(Supplied data Opens)

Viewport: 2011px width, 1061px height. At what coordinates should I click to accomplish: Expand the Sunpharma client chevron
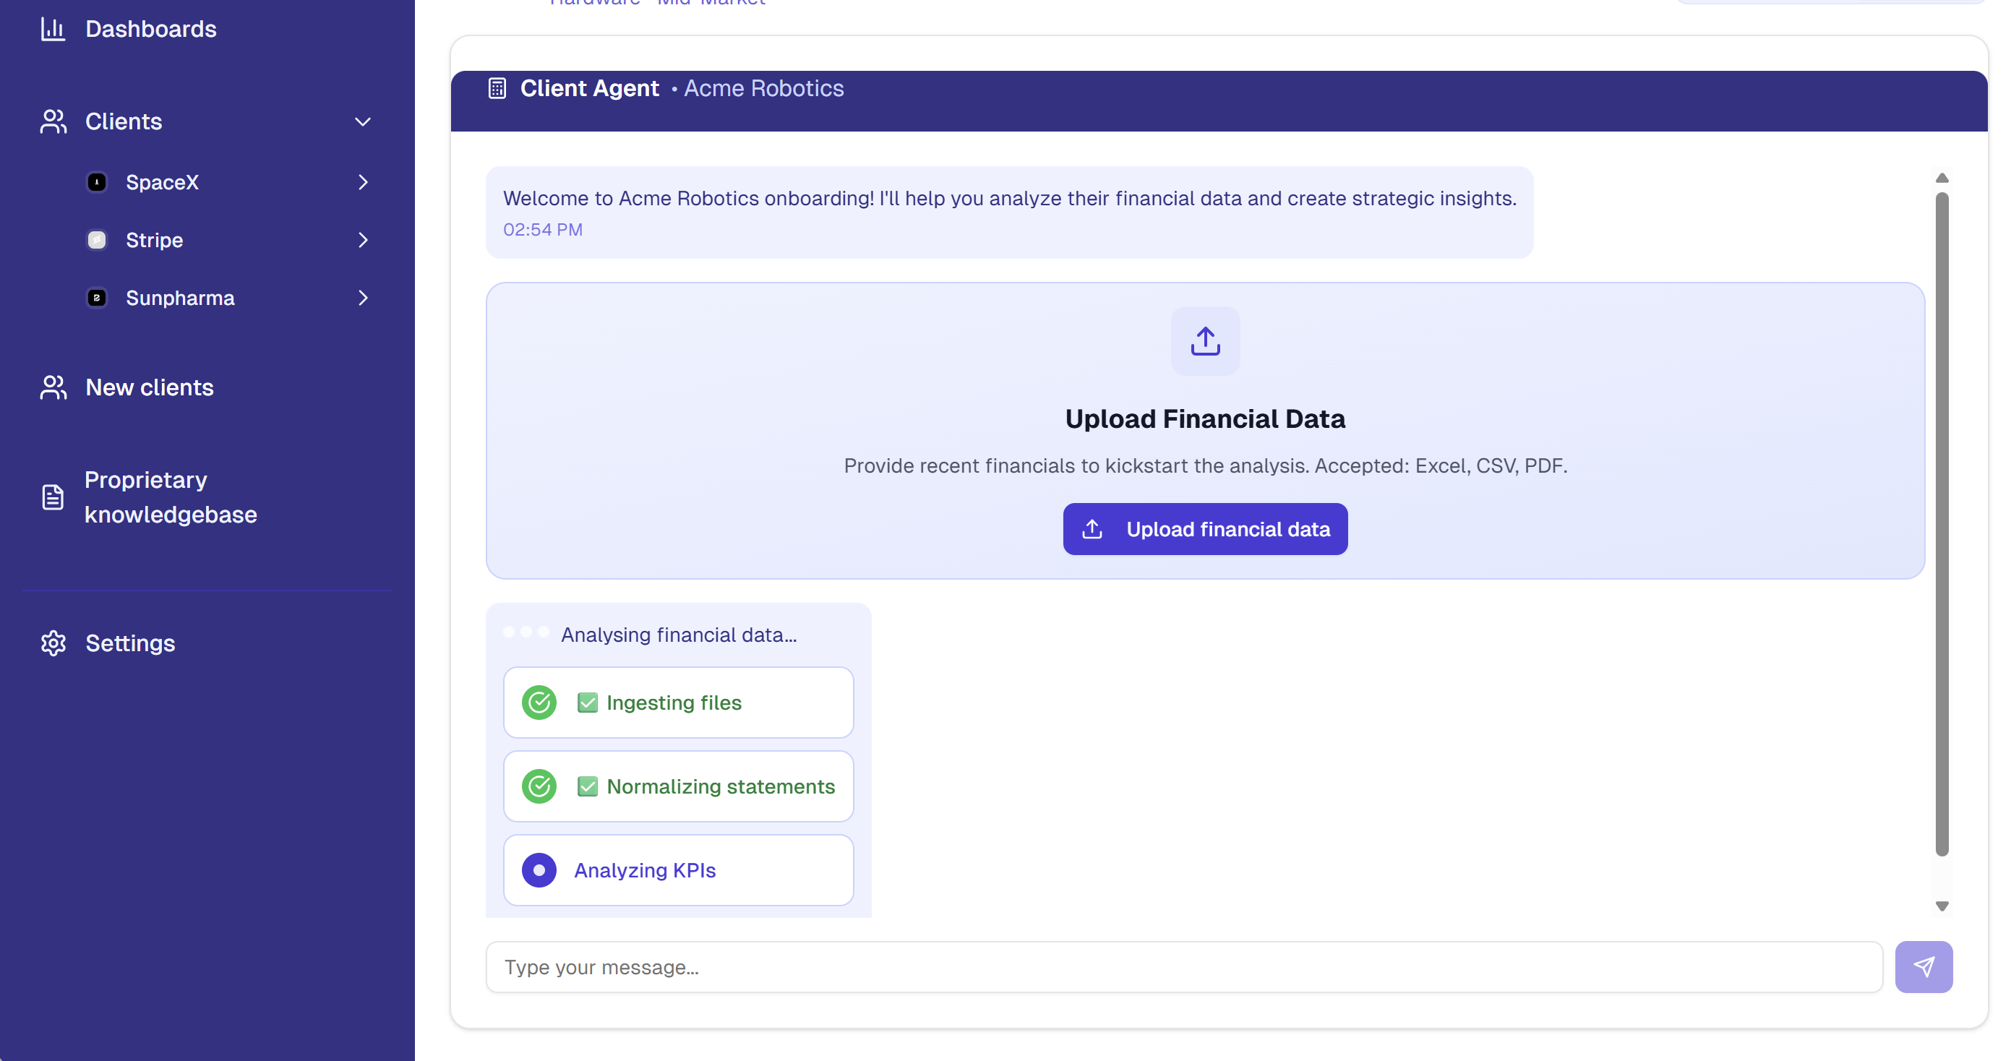(x=362, y=297)
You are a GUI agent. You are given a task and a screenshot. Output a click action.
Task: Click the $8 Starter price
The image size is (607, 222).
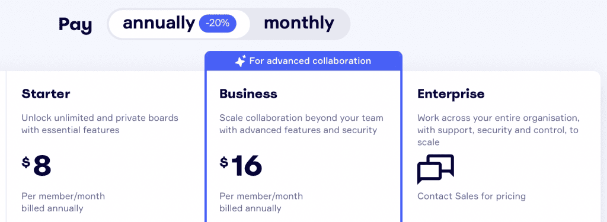(x=36, y=166)
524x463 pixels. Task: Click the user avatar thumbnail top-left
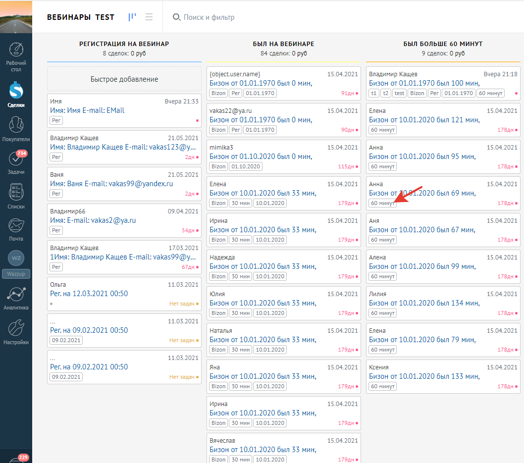coord(16,17)

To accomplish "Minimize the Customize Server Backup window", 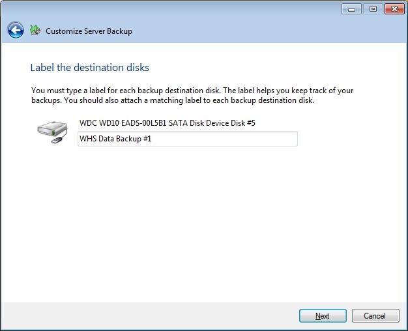I will coord(352,9).
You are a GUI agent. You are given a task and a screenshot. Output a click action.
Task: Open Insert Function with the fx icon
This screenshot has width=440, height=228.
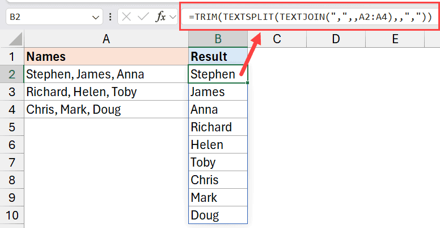point(161,17)
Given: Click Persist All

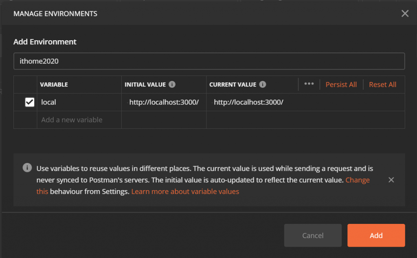Looking at the screenshot, I should [x=341, y=85].
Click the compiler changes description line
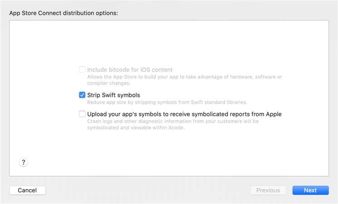 coord(109,83)
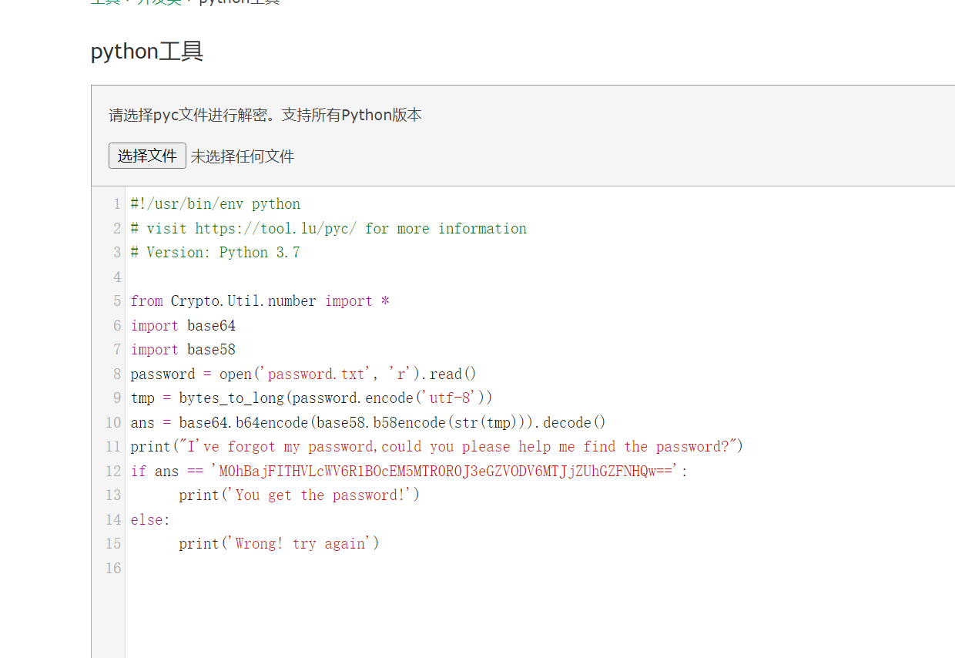Click the 未选择任何文件 status label
Image resolution: width=955 pixels, height=658 pixels.
pyautogui.click(x=242, y=155)
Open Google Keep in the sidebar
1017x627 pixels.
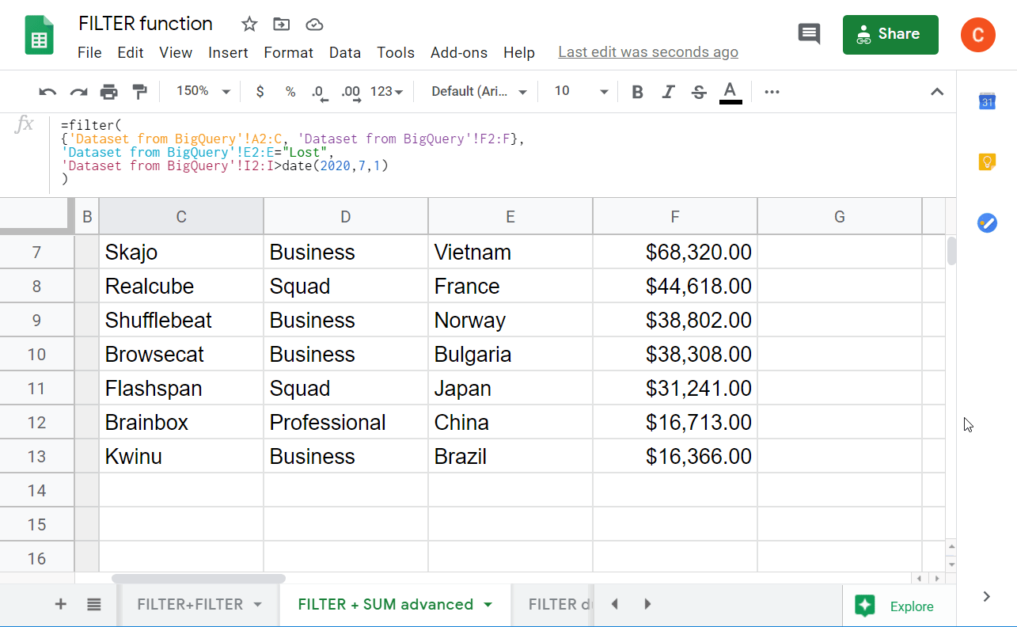click(x=986, y=162)
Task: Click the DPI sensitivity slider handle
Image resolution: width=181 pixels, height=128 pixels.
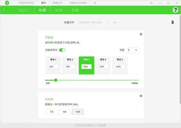Action: click(x=56, y=80)
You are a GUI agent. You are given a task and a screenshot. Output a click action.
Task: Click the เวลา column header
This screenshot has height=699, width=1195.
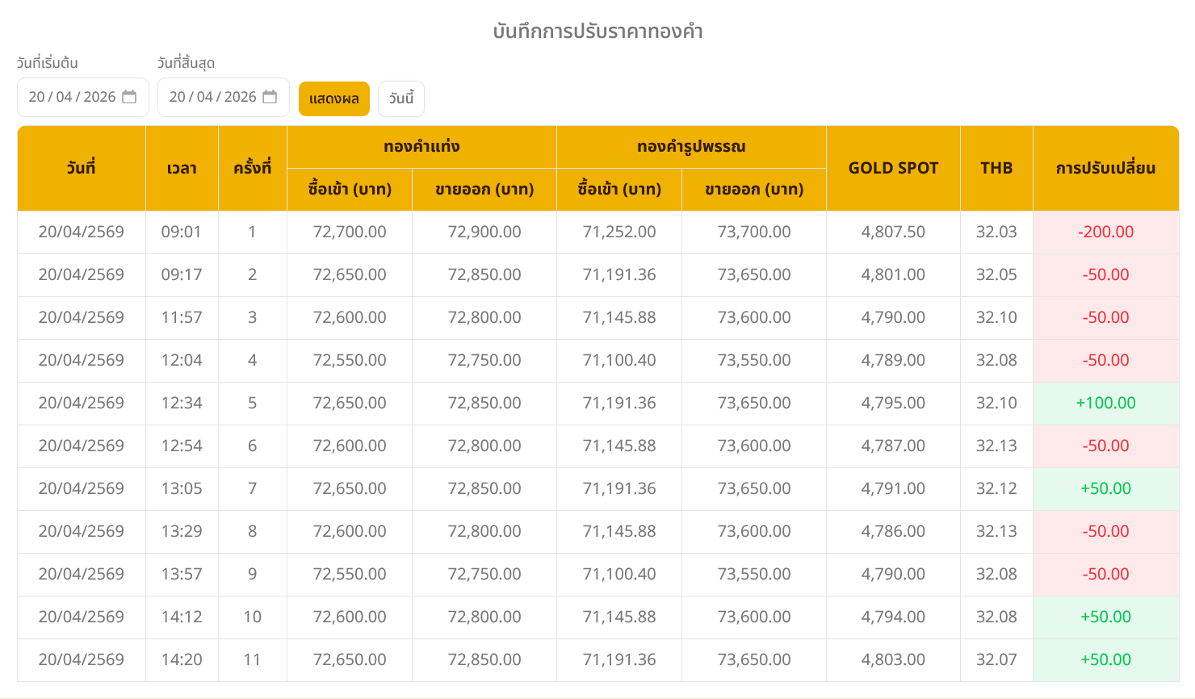(x=182, y=168)
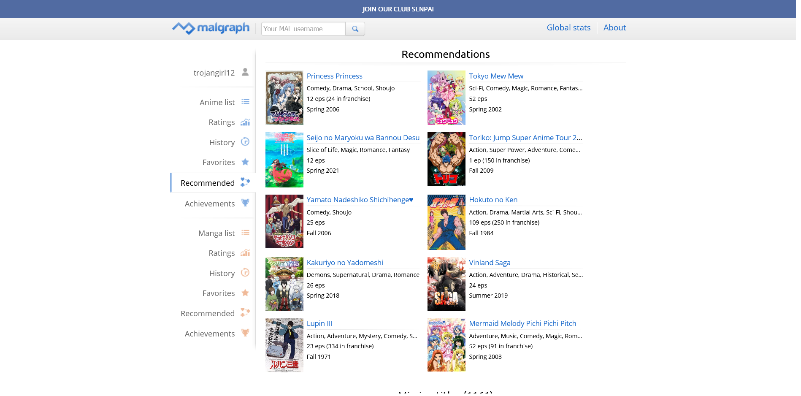Screen dimensions: 801x396
Task: Click the blue anime Achievements trophy icon
Action: pos(245,203)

(Supplied data Closes)

From the line that contains "Task: Click the DPI sensitivity slider handle" down to the last line of the entries above, copy every line exactly and leave out the pictures.

Task: Click the DPI sensitivity slider handle
Image resolution: width=181 pixels, height=128 pixels.
Action: click(x=56, y=80)
You are a GUI agent. You are given a task and a screenshot. Output a click action.
Task: Click the เวลา column header
This screenshot has height=699, width=1195.
(x=182, y=168)
Screen dimensions: 801x396
Task: Click the blue anime Achievements trophy icon
Action: pos(245,203)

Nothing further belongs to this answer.